Badbadbunny · 28/11/2025 10:37

AreYouSureAskedNaomi · 28/11/2025 05:22

But are all these benefits new? Did this labour government create them?

Labour/Brown introduced a massive giveaway with tax credits in the early noughties that fuelled inflation and housing cost rises.

OneBookTooMany · 28/11/2025 10:38

CurlewKate · 27/11/2025 21:37

we should just go straight back to work houses. I’m sure we could boost the economy by having children working in factories or making mass market clothes.

Maybe not the children-I'm happy to draw the line at that but absolutely agree with you when it comes to their parents!

Good idea, OP!

AreYouSureAskedNaomi · 28/11/2025 10:51

Badbadbunny · 28/11/2025 10:37

Labour/Brown introduced a massive giveaway with tax credits in the early noughties that fuelled inflation and housing cost rises.

And then the tories did what to tackle that when they were in power... ?

LadyMary50 · 28/11/2025 10:52

Thistooshallpsss · 28/11/2025 01:35

The benefits system was designed by the conservative government and implemented by the conservative governments. Ian Duncan Smith

The modern welfare system was introduced by the Labour Government between 1945 and 1951..
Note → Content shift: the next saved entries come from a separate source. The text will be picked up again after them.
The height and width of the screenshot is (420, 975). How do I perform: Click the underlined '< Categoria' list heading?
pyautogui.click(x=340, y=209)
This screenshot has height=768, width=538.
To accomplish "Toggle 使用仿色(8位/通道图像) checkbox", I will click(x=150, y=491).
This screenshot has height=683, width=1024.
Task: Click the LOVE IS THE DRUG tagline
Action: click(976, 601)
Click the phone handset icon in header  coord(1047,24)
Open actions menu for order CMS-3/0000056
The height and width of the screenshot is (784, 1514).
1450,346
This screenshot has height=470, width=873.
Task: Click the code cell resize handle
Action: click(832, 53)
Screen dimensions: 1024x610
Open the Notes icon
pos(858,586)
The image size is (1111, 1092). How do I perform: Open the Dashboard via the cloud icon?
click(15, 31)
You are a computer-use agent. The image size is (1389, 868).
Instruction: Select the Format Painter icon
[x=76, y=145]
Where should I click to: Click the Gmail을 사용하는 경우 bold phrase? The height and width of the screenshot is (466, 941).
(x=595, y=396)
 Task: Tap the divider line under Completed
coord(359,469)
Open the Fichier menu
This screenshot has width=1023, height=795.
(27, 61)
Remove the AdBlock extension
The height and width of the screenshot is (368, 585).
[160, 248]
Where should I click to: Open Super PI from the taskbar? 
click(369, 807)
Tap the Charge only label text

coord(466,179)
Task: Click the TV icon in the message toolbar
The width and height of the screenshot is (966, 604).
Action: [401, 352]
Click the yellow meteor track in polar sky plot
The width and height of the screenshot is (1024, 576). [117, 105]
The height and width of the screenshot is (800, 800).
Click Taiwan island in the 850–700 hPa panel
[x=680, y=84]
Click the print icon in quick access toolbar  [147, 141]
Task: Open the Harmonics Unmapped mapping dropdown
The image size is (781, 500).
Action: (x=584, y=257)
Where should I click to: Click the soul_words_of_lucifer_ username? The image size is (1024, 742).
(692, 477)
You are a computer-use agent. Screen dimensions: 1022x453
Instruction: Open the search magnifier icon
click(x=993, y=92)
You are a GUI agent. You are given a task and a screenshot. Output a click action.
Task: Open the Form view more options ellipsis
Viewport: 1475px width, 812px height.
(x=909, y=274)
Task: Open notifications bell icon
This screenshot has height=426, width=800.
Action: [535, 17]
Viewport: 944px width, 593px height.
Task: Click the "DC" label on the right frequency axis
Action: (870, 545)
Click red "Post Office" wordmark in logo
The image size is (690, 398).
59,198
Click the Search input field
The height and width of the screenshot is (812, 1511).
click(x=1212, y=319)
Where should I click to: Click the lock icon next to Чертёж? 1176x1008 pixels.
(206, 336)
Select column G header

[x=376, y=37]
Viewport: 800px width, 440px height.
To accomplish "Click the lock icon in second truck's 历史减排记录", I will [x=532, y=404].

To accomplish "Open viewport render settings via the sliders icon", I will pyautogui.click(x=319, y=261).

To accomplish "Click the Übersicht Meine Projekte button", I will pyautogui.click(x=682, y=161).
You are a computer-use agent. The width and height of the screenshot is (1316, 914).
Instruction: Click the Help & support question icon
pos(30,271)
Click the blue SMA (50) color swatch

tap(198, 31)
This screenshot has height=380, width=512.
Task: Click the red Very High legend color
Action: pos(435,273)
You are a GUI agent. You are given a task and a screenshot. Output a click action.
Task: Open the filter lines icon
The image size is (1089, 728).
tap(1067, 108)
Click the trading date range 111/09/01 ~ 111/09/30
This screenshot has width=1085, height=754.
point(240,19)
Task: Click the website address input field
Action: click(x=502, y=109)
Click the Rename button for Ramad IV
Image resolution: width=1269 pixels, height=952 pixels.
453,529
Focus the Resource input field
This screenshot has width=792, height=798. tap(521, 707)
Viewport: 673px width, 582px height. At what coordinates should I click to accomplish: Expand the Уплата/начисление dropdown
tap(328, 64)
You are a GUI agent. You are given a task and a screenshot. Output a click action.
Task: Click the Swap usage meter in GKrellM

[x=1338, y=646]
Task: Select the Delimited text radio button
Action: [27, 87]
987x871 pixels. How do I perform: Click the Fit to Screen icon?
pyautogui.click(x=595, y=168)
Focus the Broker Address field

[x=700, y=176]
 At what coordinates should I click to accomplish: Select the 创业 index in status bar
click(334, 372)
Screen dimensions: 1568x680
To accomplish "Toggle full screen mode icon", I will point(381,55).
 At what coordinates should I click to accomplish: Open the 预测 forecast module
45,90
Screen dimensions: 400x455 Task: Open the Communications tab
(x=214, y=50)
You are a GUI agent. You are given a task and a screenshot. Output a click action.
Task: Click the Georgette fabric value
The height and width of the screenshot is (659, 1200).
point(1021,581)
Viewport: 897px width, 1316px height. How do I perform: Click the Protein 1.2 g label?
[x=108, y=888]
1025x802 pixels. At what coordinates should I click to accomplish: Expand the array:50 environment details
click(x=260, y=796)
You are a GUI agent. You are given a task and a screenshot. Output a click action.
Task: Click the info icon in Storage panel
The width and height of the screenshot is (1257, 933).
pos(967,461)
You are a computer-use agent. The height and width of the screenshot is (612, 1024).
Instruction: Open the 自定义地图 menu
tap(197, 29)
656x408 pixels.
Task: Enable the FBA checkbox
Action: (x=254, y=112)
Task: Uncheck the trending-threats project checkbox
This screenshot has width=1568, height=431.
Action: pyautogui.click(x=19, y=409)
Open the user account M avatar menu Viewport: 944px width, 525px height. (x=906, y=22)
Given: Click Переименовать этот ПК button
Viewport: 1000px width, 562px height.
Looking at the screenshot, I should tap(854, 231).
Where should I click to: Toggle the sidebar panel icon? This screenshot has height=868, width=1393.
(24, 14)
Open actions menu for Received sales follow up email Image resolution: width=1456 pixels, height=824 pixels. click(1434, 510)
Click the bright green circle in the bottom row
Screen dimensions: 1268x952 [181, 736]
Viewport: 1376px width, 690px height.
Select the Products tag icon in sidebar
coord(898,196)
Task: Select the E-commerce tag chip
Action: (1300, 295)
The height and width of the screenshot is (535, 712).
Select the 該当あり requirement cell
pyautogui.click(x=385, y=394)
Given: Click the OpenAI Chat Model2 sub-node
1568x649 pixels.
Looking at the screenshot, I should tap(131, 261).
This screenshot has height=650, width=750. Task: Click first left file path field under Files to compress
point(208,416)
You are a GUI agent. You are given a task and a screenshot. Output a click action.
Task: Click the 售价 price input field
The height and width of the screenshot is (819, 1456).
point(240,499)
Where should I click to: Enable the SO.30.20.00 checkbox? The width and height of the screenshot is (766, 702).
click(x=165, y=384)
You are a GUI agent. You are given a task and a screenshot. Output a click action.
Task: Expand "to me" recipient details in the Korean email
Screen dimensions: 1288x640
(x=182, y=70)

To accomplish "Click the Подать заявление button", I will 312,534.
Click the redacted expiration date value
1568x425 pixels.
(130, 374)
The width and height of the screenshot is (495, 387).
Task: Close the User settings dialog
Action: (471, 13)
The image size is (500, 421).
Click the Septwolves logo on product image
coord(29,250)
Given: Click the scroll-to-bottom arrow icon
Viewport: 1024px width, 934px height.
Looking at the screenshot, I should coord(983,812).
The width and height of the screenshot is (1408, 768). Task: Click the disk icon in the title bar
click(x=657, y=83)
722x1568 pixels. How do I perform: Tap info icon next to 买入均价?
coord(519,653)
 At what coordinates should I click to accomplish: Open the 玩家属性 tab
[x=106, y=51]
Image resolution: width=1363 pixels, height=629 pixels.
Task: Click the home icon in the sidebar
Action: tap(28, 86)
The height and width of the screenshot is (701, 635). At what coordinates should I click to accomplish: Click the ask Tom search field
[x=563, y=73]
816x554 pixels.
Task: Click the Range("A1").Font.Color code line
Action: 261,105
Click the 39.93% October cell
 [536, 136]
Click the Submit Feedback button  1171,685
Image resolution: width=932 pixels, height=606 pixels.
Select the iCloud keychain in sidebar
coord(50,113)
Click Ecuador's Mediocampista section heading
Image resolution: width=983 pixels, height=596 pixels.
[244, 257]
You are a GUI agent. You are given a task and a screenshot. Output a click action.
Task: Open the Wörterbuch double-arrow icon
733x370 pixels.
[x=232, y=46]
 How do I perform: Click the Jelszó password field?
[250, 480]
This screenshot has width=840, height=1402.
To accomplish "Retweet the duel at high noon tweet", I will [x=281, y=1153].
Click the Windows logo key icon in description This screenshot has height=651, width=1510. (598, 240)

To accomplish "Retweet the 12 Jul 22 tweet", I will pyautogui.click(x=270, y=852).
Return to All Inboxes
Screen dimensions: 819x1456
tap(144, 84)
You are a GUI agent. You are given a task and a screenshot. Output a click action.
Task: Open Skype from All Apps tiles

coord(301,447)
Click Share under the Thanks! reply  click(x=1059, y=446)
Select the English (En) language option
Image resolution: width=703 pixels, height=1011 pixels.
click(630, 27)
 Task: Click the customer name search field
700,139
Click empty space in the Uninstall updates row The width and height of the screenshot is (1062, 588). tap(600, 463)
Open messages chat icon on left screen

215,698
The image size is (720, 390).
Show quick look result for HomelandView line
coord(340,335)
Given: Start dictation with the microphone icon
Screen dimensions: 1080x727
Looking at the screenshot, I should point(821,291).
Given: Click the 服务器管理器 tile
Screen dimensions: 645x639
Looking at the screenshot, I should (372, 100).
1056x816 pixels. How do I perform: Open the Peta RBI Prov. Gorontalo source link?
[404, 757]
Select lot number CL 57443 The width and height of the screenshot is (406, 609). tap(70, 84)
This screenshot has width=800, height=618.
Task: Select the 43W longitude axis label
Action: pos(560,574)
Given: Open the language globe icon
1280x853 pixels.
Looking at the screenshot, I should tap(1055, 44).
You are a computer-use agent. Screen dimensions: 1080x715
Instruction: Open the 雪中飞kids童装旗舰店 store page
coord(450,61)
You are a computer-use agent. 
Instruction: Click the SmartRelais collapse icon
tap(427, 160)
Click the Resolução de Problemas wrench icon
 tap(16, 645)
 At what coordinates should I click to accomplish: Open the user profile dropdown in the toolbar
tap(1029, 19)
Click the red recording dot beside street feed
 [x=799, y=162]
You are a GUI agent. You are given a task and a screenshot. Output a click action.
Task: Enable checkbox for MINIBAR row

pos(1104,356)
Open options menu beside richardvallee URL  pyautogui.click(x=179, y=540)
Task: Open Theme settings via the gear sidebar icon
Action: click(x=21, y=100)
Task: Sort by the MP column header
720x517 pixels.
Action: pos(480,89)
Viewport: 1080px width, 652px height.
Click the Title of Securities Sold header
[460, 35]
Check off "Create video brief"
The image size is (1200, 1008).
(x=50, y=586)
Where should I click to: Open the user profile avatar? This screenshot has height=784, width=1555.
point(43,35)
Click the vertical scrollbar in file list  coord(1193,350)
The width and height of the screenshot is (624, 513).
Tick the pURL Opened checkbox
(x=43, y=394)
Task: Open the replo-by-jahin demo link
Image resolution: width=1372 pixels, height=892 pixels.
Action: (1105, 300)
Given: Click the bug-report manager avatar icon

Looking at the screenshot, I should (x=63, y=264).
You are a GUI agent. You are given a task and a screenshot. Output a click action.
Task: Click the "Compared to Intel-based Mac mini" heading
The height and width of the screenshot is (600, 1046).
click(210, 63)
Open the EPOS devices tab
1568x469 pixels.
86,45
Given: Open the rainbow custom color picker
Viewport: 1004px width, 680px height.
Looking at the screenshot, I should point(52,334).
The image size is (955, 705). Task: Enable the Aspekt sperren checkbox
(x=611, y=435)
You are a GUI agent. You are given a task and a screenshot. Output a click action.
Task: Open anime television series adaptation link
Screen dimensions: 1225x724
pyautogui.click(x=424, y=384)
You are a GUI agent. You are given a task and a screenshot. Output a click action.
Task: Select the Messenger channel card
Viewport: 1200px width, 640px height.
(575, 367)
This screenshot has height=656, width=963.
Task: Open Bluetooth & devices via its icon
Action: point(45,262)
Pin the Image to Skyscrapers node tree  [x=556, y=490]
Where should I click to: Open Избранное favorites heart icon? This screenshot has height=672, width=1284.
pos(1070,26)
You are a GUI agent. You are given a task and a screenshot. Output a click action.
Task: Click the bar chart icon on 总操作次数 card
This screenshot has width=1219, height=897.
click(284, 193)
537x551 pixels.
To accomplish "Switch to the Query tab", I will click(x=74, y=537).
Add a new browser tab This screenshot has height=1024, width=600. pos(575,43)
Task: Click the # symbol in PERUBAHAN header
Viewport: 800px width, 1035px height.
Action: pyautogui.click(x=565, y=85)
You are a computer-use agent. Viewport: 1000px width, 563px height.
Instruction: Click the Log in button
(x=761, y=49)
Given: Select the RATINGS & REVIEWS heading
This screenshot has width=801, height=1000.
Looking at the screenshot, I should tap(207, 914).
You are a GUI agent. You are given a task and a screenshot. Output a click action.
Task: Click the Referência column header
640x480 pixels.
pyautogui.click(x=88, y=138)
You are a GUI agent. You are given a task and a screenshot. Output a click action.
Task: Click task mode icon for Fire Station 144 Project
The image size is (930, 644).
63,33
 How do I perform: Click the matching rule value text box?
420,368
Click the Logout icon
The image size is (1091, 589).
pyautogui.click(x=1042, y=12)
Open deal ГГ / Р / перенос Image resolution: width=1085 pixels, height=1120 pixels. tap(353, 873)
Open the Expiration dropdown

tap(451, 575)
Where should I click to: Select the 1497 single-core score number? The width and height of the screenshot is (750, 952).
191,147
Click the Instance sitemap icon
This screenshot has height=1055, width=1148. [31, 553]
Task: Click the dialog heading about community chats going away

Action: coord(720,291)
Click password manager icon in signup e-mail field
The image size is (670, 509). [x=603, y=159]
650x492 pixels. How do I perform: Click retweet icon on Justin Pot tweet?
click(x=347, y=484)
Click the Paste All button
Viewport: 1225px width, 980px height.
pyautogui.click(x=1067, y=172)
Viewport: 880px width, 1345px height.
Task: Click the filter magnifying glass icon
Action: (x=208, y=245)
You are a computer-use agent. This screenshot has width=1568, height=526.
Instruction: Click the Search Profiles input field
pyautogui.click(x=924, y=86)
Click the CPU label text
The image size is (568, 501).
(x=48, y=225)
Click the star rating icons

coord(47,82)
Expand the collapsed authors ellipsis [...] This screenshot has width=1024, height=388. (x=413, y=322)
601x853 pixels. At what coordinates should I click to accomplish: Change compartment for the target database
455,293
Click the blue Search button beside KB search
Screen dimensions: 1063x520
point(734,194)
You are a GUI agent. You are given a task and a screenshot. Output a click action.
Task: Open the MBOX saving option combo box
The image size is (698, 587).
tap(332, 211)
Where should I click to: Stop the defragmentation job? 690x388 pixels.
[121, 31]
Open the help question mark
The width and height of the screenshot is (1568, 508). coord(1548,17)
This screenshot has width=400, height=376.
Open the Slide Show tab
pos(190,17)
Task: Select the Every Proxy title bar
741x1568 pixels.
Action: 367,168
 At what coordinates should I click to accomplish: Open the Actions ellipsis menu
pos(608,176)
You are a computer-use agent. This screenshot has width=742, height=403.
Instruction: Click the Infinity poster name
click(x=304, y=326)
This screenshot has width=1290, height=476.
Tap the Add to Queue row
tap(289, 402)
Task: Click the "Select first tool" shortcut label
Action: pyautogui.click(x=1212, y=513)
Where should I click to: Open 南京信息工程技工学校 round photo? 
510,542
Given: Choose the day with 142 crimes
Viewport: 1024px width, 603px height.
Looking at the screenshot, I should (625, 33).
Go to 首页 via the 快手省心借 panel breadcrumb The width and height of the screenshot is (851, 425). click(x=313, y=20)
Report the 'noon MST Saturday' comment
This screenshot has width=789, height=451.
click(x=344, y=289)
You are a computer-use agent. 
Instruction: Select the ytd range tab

itsthetea · 28/11/2025 10:55

I rather think it was the tories who started the housing crisis with the sell of council houses and not letting councils build more

that turned a strongly controlled housing market into a Wild West of profiteering - from house builders to private landlords

the current crop of threads is beyond tedious though / the comprehension skills / or plain lying / of many of the OPs is worrying

Thistooshallpsss · 28/11/2025 11:08

Sorry the current uc rules were introduced by a conservative government and implemented by them

MidnightMeltdown · 28/11/2025 11:32

People are sick of spending their lives working all hours to pay for those who don’t. I have no problem with people who work in low paid jobs and need a top up (although I think this should come from employers, not the government), but I have no time for people who sit at home and claim.